Collaborative Research Centre 1227: Designed Quantum States of Matter News & Events
Silke Ospelkaus-Schwarzer receives ERC Consolidator Grant

Silke Ospelkaus-Schwarzer receives ERC Consolidator Grant

Million-euro funding for research on complex quantum systems at ultracold temperatures

The ERC grants of the European Research Council are among the most prestigious funding programs in Europe. Three funding lines award individual top researchers at different stages of their careers. Prof. Silke Ospelkaus-Schwarzer is receiving funding of up to 2 million euros this year for her TriTraMo project with the ERC Consolidator Grant to strengthen her own independent research group. With her research, Silke Ospelkaus-Schwarzer makes valuable contributions to the Cluster of Excellence QuantumFrontiers and the Collaborative Research Center DQ-mat.

With her group, she is researching one of the greatest challenges of modern atomic and molecular physics - the preparation and control of increasingly complex physical systems down to the quantum level. This control is mostly achieved by preparing physical systems at temperatures close to absolute zero. Based on the precise control of atomic systems, it was possible to prepare and control diatomic molecules at ultracold temperatures for the first time about ten years ago.

The goal of the funded project TriTraMo (Trimers, tetramers and molecular Bose-Einstein condensates) is to drive the next milestone on the path to increasingly complex quantum systems in the ultracold.
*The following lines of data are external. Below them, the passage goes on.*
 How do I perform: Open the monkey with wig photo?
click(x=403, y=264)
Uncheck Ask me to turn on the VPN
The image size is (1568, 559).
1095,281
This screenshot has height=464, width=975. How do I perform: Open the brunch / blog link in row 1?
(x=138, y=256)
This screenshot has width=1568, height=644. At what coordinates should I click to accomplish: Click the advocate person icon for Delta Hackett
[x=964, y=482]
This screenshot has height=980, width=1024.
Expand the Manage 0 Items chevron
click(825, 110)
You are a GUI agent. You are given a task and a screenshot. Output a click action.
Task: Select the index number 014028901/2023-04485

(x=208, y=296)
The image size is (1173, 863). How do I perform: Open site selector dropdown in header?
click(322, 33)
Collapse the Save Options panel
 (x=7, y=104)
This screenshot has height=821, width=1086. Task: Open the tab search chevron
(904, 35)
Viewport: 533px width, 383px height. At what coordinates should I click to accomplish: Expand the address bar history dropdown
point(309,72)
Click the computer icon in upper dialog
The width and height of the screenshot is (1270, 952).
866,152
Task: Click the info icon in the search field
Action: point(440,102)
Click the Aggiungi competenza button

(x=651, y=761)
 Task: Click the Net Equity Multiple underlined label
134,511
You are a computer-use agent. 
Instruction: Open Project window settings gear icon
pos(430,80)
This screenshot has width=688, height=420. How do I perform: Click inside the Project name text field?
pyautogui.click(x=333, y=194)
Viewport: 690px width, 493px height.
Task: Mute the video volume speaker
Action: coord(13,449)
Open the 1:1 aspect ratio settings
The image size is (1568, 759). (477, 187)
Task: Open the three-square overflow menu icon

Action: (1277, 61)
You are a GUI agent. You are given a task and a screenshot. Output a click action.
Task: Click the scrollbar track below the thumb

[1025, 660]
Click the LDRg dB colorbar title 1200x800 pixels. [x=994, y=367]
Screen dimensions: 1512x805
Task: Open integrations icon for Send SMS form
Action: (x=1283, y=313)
By precision control of collisional processes of diatomic molecules, they are further cooled. If successful, a so-called Bose-Einstein condensate of molecules can be produced with which new quantum phases can be discovered and investigated due to the dipolar interaction between the molecules. Furthermore, collision processes and light are used to produce and control small polyatomic molecules - trimers and tetramers - from diatomic molecules in a controlled manner and to develop a detailed understanding of their properties. The system allows previously impossible insights into the structure of simple molecular systems.